The media have been telling stories of violence, poverty and poorly performing schools in Chicago for more than 30 years, with some of these stories getting occasional front page attention and editorial "rage". Yet seldom do these stories point to all of the places where poverty contributes to these problems, or to the different social purpose organizations, such as volunteer based tutor/mentor programs, that are working in these neighborhoods to help kids have extra support and learning opportunities that might help them move through school and into jobs out of poverty.

Thus, my strategy has been to create "Rest of the Story" articles, using maps to point to where the news story took place, and writing stories that encouraged readers to seek out places where they could offer time, talent and dollars to help neighborhoods have a full range of learning, mentoring and job opportunities. This is one of those stories. This gallery shows more.

When I started the Tutor/Mentor Connection in 1993 one of the core strategies was to create more frequent media stories that would draw attention and needed resources directly to tutor/mentor programs in all poverty neighborhoods. This article showed that strategy. It's from 1994.

You can see this and more stories resulting from my efforts at this link.
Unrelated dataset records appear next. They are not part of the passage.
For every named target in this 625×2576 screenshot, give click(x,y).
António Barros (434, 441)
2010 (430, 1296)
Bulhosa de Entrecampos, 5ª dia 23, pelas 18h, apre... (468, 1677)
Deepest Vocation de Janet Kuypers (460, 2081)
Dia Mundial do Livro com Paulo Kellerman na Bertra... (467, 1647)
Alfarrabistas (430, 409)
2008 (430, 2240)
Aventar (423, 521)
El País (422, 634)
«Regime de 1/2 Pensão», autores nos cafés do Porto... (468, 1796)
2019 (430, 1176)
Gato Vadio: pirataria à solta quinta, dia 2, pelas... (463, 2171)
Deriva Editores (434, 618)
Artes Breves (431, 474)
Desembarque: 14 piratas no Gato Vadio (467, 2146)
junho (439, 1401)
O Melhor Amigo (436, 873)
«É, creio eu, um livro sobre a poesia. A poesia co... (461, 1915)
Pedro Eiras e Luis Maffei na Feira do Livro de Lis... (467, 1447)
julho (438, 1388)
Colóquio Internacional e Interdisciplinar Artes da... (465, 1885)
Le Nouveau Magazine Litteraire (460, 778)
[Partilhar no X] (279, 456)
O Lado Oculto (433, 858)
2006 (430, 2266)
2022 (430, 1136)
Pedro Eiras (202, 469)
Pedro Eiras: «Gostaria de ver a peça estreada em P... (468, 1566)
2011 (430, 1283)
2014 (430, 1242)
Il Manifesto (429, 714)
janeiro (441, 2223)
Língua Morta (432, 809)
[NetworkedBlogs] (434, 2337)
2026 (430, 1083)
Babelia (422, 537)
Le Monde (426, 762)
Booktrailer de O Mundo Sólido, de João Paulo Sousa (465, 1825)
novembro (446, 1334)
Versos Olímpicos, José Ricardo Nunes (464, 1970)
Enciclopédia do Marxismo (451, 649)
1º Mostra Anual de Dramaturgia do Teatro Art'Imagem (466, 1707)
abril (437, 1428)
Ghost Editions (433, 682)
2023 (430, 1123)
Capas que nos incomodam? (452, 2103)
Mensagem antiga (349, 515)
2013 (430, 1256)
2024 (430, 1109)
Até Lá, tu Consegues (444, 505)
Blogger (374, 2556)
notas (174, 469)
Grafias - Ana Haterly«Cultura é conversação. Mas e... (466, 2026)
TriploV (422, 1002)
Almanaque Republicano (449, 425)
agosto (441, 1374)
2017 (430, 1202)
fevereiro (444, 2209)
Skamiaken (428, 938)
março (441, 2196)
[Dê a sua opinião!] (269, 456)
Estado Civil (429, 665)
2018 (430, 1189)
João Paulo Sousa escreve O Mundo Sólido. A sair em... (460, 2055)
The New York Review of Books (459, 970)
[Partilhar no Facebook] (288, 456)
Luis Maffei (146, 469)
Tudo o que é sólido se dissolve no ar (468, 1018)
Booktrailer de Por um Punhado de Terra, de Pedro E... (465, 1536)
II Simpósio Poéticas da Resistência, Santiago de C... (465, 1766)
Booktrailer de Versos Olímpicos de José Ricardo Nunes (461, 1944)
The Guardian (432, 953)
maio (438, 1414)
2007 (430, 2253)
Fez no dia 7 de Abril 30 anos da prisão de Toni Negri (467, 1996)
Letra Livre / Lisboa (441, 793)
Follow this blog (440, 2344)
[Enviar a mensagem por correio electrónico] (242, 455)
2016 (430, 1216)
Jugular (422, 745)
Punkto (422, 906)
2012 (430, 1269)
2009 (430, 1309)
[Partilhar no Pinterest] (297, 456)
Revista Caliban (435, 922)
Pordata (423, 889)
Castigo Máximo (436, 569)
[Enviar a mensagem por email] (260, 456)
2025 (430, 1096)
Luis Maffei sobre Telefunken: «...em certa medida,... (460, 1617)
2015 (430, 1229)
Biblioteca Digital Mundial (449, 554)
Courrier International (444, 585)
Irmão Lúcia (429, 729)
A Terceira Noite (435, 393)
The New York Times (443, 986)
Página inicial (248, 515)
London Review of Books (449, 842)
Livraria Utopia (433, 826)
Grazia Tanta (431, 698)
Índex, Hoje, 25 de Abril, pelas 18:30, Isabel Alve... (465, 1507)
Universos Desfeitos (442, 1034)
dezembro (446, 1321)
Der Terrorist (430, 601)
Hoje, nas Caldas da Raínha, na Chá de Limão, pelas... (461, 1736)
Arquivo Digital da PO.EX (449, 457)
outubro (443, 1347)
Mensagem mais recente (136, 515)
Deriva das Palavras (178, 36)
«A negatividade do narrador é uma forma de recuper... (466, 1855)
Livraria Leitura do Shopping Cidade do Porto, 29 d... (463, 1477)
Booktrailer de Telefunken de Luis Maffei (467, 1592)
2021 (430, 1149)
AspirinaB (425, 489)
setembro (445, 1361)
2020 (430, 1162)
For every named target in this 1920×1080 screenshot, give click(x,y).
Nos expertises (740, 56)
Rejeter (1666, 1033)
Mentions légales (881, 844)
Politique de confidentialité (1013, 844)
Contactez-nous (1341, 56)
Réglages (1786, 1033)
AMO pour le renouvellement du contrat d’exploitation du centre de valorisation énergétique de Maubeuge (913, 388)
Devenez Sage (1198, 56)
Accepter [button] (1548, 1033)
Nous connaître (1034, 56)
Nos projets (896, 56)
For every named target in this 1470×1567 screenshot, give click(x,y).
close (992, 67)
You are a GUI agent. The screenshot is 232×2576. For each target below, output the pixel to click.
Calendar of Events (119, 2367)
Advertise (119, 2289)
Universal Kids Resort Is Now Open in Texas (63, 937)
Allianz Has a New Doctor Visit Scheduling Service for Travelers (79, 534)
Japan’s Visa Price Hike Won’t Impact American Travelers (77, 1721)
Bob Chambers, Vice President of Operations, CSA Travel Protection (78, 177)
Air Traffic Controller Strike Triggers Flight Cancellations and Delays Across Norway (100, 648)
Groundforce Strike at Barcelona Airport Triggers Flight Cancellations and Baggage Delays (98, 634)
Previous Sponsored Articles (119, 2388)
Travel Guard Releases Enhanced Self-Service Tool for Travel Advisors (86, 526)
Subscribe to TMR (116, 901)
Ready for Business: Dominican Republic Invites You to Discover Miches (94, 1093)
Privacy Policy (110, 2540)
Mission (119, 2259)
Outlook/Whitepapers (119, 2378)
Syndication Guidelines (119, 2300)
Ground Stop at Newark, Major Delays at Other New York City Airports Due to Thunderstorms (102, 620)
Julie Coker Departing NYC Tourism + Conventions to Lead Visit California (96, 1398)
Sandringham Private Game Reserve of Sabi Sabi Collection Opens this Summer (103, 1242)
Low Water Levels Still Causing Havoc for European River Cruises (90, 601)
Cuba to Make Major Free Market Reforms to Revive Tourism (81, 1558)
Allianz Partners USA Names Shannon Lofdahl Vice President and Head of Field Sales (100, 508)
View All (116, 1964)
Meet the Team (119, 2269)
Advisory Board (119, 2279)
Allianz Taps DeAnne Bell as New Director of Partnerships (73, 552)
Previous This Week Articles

Unfortunately, I started doing this prior to having the Internet and social media as a tool so my efforts were too little, reaching too few, and never have gained the support of higher profile leaders in media, business, politics, religion or support. Yet I keep trying.

It took 300 years before the Christian faith was firmly established in the Old World. I've only been at this for 20 years.

How do we expand this effort and build more consistent attention, greater involvement, and a better flow and distribution of needed resources? The violence quilt is an example of what's possible. However, this effort needs to focus in on individual neighborhoods, and needs to generate media, or social media, attention every day.

In February I wrote this article following this shooting in Rodgers Park. In it I suggested that youth in local high schools, non school programs and faith groups could become the journalist who keep this issue in front of the public on a regular basis, and who use maps like the ones I've created to show who the adult leaders are in the community who should be providing talent, technology, dollars and space for needed non-school tutoring/mentoring, learning and skill development programs in every neighborhood where too many stories of violence and lost opportunities appear.

I included this map in the February story, and I've updated it to show last week's shooting. Visit this page of the Chicago Tribune site and you can see other homicides in this part of Chicago. This article has maps of every community area of Chicago, showing how many high poverty youth between age 6 and 17 live in the area.

In every church celebrating Easter this weekend, and every synagogue celebrating Passover, someone will pass a collecting plate asking for donations. We don't just need stories about bad news. We need stories that ask for donations of time, talent and dollars to support youth serving and jobs programs in every neighborhood where kids need extra help.

Anyone can create these stories. They can probably write more effectively than I can. They can post stories on a wide range of social media sites, and create more emotional connection with readers than I can.

Do it. Do it every day. Keep doing it for an entire year, or a decade. Do it until all of the leaders in the community, and those in the wider Chicago region, are actively involved making high quality, constantly improving programs available to youth in every high poverty neighborhood.

Use the maps as a planning tool, and an accountability tool.